• [ASSIGNMENT]: Filter the listing for lines containing "field".

• [MATERIAL FOR THIS TASK]:
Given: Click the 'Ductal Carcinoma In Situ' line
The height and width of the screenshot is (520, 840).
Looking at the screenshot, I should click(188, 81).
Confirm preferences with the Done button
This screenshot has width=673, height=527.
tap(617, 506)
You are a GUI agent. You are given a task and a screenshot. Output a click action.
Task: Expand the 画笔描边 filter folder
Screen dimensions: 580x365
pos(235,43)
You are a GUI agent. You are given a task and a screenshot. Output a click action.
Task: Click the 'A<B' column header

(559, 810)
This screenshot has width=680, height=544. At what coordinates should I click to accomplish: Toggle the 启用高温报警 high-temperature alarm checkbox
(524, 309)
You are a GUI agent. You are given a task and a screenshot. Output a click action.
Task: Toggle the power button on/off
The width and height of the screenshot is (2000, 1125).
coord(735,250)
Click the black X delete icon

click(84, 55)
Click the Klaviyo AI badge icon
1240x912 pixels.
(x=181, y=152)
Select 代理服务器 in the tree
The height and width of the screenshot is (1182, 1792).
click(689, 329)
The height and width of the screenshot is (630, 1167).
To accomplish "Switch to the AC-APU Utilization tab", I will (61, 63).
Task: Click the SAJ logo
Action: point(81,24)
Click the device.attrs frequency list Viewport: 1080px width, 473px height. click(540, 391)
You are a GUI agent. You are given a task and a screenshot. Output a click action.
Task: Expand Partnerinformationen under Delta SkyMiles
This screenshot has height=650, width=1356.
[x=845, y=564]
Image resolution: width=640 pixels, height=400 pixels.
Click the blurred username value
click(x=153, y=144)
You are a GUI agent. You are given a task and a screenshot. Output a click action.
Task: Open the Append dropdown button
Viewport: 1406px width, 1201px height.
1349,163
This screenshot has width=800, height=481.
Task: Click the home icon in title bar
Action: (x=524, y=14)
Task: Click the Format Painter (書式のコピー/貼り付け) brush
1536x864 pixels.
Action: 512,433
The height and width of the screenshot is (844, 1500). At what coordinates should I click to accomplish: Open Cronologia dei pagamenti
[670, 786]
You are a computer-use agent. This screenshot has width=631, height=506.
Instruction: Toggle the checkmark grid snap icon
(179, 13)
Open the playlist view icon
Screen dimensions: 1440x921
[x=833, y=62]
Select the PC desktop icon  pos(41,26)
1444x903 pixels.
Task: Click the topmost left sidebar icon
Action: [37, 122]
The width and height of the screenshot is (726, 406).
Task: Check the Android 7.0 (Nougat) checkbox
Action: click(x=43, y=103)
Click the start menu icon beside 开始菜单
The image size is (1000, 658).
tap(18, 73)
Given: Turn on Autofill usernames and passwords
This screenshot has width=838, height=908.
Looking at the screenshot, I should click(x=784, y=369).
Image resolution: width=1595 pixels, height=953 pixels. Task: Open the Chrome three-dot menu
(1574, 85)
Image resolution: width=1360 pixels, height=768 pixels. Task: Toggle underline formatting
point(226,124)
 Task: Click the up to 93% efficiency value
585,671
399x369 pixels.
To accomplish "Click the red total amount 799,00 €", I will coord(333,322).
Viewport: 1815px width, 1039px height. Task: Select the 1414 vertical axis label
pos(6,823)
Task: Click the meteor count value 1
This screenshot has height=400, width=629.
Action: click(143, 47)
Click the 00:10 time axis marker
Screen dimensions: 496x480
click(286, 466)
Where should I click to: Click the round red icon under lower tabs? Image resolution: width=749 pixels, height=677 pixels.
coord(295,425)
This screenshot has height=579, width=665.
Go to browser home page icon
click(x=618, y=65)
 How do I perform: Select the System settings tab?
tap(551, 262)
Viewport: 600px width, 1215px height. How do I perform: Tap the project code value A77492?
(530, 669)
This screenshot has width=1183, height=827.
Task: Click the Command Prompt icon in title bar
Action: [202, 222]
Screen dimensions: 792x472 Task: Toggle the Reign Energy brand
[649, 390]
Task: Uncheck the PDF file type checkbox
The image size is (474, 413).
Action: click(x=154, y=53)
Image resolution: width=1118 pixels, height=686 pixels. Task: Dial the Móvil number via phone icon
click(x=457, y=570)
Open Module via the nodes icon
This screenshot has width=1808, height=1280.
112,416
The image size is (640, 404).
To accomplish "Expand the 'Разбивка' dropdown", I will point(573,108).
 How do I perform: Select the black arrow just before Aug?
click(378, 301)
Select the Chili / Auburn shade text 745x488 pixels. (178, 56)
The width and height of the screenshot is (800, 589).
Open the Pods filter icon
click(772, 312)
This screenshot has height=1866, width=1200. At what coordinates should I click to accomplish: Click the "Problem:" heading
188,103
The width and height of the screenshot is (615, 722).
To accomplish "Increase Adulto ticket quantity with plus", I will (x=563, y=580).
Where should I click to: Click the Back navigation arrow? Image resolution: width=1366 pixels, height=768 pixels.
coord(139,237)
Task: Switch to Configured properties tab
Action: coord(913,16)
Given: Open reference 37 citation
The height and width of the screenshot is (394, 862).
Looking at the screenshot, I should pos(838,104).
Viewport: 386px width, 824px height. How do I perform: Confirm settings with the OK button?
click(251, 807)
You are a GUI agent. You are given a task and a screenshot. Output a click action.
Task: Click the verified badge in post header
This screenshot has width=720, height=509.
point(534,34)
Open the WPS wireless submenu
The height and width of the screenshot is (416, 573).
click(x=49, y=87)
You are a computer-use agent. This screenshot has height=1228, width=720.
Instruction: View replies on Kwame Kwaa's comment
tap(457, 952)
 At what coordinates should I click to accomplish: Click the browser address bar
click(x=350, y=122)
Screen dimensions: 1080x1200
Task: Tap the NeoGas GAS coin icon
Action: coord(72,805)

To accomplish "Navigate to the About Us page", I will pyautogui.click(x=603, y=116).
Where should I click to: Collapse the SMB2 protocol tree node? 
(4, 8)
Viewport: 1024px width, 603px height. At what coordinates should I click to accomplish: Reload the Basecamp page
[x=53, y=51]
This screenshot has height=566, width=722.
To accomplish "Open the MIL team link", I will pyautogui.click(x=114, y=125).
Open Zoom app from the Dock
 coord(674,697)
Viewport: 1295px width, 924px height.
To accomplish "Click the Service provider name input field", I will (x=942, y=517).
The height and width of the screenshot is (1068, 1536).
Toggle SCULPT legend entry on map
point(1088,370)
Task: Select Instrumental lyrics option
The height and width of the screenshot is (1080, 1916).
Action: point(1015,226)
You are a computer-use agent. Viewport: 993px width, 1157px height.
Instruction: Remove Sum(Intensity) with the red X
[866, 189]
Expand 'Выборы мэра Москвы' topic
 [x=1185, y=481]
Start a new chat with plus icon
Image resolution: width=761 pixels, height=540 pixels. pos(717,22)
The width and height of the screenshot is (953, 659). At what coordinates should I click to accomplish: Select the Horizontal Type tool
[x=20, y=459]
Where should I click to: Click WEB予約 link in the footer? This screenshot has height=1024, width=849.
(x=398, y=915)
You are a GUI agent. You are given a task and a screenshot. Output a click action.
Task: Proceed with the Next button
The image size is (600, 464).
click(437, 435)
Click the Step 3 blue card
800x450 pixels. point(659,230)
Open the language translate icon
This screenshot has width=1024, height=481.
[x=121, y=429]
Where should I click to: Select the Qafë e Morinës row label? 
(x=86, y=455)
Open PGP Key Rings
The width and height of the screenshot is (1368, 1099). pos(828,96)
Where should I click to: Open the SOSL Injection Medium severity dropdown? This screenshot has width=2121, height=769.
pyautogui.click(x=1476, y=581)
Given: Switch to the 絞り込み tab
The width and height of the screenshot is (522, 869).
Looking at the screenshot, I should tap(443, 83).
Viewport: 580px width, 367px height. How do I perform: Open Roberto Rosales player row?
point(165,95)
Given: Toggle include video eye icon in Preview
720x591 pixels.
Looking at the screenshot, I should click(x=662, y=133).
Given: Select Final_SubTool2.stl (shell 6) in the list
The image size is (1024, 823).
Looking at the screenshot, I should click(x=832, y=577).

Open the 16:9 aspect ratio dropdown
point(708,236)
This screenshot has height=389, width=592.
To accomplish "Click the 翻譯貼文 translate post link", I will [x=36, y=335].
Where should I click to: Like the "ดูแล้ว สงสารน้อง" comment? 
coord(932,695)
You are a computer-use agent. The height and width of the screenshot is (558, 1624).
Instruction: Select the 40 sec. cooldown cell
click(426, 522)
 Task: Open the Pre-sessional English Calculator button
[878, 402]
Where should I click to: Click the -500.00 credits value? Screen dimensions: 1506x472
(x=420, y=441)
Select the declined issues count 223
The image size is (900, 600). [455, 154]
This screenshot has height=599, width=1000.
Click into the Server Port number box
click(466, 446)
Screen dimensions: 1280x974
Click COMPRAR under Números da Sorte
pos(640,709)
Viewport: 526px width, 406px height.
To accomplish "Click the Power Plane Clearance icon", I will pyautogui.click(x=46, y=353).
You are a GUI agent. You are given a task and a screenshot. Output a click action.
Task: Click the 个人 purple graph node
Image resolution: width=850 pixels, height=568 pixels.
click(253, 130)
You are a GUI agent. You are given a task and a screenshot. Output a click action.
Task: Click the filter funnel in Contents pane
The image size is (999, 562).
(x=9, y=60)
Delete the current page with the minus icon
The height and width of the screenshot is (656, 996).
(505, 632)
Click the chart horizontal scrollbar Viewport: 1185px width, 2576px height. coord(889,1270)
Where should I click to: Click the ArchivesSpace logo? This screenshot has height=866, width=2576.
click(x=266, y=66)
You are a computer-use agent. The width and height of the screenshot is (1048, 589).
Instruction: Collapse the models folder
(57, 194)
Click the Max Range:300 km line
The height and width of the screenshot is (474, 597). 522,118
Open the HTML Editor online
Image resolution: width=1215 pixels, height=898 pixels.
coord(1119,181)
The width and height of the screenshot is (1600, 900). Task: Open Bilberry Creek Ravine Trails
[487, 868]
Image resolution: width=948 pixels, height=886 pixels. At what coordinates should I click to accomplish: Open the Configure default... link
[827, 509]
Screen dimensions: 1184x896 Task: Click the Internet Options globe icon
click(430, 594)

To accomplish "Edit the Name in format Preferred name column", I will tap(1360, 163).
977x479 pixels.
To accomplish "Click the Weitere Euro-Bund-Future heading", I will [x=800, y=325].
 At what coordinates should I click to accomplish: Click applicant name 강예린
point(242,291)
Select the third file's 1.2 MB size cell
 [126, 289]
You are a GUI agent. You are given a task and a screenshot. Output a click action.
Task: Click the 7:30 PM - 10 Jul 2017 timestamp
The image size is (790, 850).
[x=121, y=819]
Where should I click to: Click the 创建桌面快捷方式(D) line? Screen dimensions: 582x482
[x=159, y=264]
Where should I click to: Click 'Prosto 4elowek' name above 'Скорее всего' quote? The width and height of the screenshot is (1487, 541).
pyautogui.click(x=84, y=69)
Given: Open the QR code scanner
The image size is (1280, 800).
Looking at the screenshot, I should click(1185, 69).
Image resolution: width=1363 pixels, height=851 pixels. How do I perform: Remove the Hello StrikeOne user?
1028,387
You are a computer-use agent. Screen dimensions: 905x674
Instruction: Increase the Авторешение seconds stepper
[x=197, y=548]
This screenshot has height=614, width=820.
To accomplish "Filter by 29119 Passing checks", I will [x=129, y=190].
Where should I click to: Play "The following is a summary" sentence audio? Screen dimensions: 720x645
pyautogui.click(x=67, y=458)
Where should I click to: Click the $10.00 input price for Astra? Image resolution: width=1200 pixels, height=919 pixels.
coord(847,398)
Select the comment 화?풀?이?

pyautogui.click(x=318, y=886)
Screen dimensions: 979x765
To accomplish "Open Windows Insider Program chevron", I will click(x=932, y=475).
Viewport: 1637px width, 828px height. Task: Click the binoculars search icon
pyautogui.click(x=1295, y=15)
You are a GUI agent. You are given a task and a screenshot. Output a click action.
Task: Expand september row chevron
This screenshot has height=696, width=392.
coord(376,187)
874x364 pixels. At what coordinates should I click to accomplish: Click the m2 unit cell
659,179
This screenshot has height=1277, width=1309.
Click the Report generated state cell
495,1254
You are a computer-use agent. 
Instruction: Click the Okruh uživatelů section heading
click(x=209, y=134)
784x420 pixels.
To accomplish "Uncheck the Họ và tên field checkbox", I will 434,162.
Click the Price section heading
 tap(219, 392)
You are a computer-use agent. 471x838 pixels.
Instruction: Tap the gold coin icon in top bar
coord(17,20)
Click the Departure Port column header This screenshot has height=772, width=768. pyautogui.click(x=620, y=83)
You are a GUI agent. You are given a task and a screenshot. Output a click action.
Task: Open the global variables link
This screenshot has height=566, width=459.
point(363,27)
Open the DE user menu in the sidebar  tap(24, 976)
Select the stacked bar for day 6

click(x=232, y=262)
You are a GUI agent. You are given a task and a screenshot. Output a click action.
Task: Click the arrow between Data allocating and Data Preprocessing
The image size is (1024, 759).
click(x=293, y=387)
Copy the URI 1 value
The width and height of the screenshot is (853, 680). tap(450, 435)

• [ANSWER FOR THIS EXERCISE]:
To accomplish "Click the Service provider name input field", I will (x=942, y=517).
To accomplish "Uncheck the Họ và tên field checkbox", I will 434,162.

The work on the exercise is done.